* What to produce:
With no addition or omission, return the entries below.
===== Provided entries =====
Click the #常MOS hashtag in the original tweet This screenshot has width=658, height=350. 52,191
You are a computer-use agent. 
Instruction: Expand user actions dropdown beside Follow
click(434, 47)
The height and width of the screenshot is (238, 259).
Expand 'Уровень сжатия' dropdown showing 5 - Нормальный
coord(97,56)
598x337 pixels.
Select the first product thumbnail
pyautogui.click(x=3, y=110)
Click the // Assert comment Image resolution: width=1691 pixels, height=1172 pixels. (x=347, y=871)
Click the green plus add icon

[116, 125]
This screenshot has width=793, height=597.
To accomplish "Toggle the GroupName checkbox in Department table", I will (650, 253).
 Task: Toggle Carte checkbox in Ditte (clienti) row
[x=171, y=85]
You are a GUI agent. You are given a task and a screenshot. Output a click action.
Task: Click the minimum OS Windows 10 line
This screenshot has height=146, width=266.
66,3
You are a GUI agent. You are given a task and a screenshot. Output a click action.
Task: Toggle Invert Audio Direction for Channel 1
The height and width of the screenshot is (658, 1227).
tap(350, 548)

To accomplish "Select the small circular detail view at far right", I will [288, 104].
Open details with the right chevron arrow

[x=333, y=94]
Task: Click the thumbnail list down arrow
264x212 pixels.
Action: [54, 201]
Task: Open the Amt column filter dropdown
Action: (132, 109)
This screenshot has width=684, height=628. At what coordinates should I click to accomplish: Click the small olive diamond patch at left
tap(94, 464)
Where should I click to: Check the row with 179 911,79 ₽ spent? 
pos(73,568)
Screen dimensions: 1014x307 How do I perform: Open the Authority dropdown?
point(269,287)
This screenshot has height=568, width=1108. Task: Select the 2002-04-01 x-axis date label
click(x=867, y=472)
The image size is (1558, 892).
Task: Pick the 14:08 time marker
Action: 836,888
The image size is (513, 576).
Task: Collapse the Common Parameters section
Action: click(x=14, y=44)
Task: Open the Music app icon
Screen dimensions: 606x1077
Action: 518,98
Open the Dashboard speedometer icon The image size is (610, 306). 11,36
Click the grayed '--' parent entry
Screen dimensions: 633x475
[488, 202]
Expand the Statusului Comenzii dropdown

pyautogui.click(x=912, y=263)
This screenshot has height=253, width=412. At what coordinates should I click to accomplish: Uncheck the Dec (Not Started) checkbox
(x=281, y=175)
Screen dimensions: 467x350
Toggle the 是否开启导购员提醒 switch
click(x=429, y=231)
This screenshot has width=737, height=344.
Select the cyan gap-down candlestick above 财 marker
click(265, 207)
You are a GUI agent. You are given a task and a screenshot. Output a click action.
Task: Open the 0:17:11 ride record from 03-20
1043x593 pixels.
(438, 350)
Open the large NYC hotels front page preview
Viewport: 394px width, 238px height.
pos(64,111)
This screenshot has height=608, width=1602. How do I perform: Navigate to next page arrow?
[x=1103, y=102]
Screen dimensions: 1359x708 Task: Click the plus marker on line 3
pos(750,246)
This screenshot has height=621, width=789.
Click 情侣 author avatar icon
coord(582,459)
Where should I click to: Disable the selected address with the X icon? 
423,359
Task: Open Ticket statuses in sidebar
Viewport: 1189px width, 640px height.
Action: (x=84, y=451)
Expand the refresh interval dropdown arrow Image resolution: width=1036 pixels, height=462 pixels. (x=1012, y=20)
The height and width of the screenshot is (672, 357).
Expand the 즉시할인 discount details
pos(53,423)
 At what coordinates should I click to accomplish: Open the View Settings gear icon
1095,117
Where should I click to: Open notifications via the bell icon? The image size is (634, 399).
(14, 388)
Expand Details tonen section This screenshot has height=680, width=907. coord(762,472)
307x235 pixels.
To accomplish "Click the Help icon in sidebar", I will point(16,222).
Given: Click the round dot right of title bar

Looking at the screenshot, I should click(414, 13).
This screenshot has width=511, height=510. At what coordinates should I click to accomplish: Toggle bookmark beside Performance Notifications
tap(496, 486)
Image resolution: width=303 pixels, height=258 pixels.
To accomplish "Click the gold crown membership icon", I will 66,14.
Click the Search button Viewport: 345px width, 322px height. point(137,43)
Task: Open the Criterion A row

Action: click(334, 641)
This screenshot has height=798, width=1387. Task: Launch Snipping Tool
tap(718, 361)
=====
* Worked solution:
Click the #常MOS hashtag in the original tweet This screenshot has width=658, height=350. 52,191
You are a computer-use agent. 
Instruction: Expand user actions dropdown beside Follow
click(434, 47)
The height and width of the screenshot is (238, 259).
Expand 'Уровень сжатия' dropdown showing 5 - Нормальный
coord(97,56)
598x337 pixels.
Select the first product thumbnail
pyautogui.click(x=3, y=110)
Click the // Assert comment Image resolution: width=1691 pixels, height=1172 pixels. (x=347, y=871)
Click the green plus add icon

[116, 125]
This screenshot has width=793, height=597.
To accomplish "Toggle the GroupName checkbox in Department table", I will (650, 253).
 Task: Toggle Carte checkbox in Ditte (clienti) row
[x=171, y=85]
You are a GUI agent. You are given a task and a screenshot. Output a click action.
Task: Click the minimum OS Windows 10 line
This screenshot has height=146, width=266.
66,3
You are a GUI agent. You are given a task and a screenshot. Output a click action.
Task: Toggle Invert Audio Direction for Channel 1
The height and width of the screenshot is (658, 1227).
tap(350, 548)

To accomplish "Select the small circular detail view at far right", I will [288, 104].
Open details with the right chevron arrow

[x=333, y=94]
Task: Click the thumbnail list down arrow
264x212 pixels.
Action: [54, 201]
Task: Open the Amt column filter dropdown
Action: (132, 109)
This screenshot has width=684, height=628. At what coordinates should I click to accomplish: Click the small olive diamond patch at left
tap(94, 464)
Where should I click to: Check the row with 179 911,79 ₽ spent? 
pos(73,568)
Screen dimensions: 1014x307 How do I perform: Open the Authority dropdown?
point(269,287)
This screenshot has height=568, width=1108. Task: Select the 2002-04-01 x-axis date label
click(x=867, y=472)
The image size is (1558, 892).
Task: Pick the 14:08 time marker
Action: 836,888
The image size is (513, 576).
Task: Collapse the Common Parameters section
Action: click(x=14, y=44)
Task: Open the Music app icon
Screen dimensions: 606x1077
Action: 518,98
Open the Dashboard speedometer icon The image size is (610, 306). 11,36
Click the grayed '--' parent entry
Screen dimensions: 633x475
[488, 202]
Expand the Statusului Comenzii dropdown

pyautogui.click(x=912, y=263)
This screenshot has height=253, width=412. At what coordinates should I click to accomplish: Uncheck the Dec (Not Started) checkbox
(x=281, y=175)
Screen dimensions: 467x350
Toggle the 是否开启导购员提醒 switch
click(x=429, y=231)
This screenshot has width=737, height=344.
Select the cyan gap-down candlestick above 财 marker
click(265, 207)
You are a GUI agent. You are given a task and a screenshot. Output a click action.
Task: Open the 0:17:11 ride record from 03-20
1043x593 pixels.
(438, 350)
Open the large NYC hotels front page preview
Viewport: 394px width, 238px height.
pos(64,111)
This screenshot has height=608, width=1602. How do I perform: Navigate to next page arrow?
[x=1103, y=102]
Screen dimensions: 1359x708 Task: Click the plus marker on line 3
pos(750,246)
This screenshot has height=621, width=789.
Click 情侣 author avatar icon
coord(582,459)
Where should I click to: Disable the selected address with the X icon? 
423,359
Task: Open Ticket statuses in sidebar
Viewport: 1189px width, 640px height.
Action: (x=84, y=451)
Expand the refresh interval dropdown arrow Image resolution: width=1036 pixels, height=462 pixels. (x=1012, y=20)
The height and width of the screenshot is (672, 357).
Expand the 즉시할인 discount details
pos(53,423)
 At what coordinates should I click to accomplish: Open the View Settings gear icon
1095,117
Where should I click to: Open notifications via the bell icon? The image size is (634, 399).
(14, 388)
Expand Details tonen section This screenshot has height=680, width=907. coord(762,472)
307x235 pixels.
To accomplish "Click the Help icon in sidebar", I will point(16,222).
Given: Click the round dot right of title bar

Looking at the screenshot, I should click(414, 13).
This screenshot has width=511, height=510. At what coordinates should I click to accomplish: Toggle bookmark beside Performance Notifications
tap(496, 486)
Image resolution: width=303 pixels, height=258 pixels.
To accomplish "Click the gold crown membership icon", I will 66,14.
Click the Search button Viewport: 345px width, 322px height. point(137,43)
Task: Open the Criterion A row

Action: click(334, 641)
This screenshot has height=798, width=1387. Task: Launch Snipping Tool
tap(718, 361)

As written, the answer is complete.